## やること
1. 占い師バラムについての本文に、名前で登場する人物をすべて挙げてください。
2. 占い師バラムについての本文を、最後の文の後から書き継いでください。

占い師バラムの場合は、バラムがモアブの王のもとに行く前に神が介入されたために、大きな問題にはなりませんでしたが、自我を押し通すことなく、神に従うことが祝福を受ける秘訣なのだと教えてくれます。

報酬目当ての欲深い罪を悔い改めた占い師バラムは、引き返そうとするのですが、神はバラムに、モアブに行き、ただ神が告げる事だけを伝えるように命じます。神は、バラムの罪を用いて、イスラエルの人々を祝福されます。

占い師バラムがモアブに到着すると、モアブの王バラクが手厚く出迎えて、牛や羊を贈ります。そして朝になると、王バラクは、バラムを連れてイスラエルの人々が見渡せる場所に上ります。バラムはモアブの王バラクに、祭壇と捧げ物の雄牛と雄羊を用意させ、それらを神に捧げます。すると神は占い師バラムを通して、神の言葉を告げます。

神は、モアブの王バラクが頼んだ呪いの言葉を、祝福の言葉に変えてしまいます。祝福を口にした占い師バラムは、神が呪いをかけぬものに呪いをかけられるはずがないと、王バラクを諭します。

神は、イスラエルの先祖アブラハムをとおして、「あなたを祝福するものを祝福し、あなたをのろう者をわたしはのろう。地上の全ての民族は、あなたによって祝福される。」と約束されています。イスラエルの人々を呪うことは初めから無理なのです。

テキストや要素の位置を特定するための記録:
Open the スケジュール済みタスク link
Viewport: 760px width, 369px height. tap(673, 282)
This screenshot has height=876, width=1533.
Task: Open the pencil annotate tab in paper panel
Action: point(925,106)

## 各課題への回答
1. バラム、バラク、アブラハム

2.
ですが、神がイスラエルの人々を祝福することを知らないモアブの王バラクは、呪いを祝福に変えた占い師バラムを責め立てます。そして場所を変えれば呪えるのではないかと思い、イスラエル全体が見渡せる場所に、占い師バラムを連れて移動します。再度イスラエルの人々を呪うように頼むのですが、そこでもまた占い師バラムは「神の祝福されたものを、取り消すことはできない。」と、イスラエルの人々を祝福します。

変えられない神の計画

モアブの王バラクは、二度もイスラエルの人々を呪えなかったのですが、それでもあきらめずに三度目に挑戦します。占い師バラムを連れて、荒野を見下ろせる頂に上り、イスラエルを呪うように頼みます。占い師バラムは、神がイスラエルを祝福することを知りながら、再度、祭壇と雄牛雄羊を用意させ、神に捧げます。

占い師バラムがイスラエルの人々に目を向けると、神の霊がバラムに入り、バラムはイスラエルを祝福しはじめます。イスラエルを祝福する言葉を宣べ続け、最後は「あなたを祝福する者は祝福され、あなたを呪う者は呪われる。」と締めくくります。

これを聞いた、モアブの王バラクは激しく怒り、占い師バラムをののしり、報酬を取り消します。そんな王バラクに対して、占い師バラムは、後にモアブの国が滅ぼされると警告をします。神の約束通り、イスラエルの人々を呪うモアブは呪われてしまいます。

占い師バラムは、「たとえバラクが、家に満ちる金銀を贈ってくれても、主の言葉に逆らっては、全にしろ悪にしろ、わたしの心のままにすることはできません。わたしは、主が告げられることを告げるだけです。」と告白して去って行きます。

占い師バラムは、初めにモアブの王バラクが手厚い報酬を提示してきたときは、口先だけで神に従うと言いながら、心はモアブの金銀に向いていました。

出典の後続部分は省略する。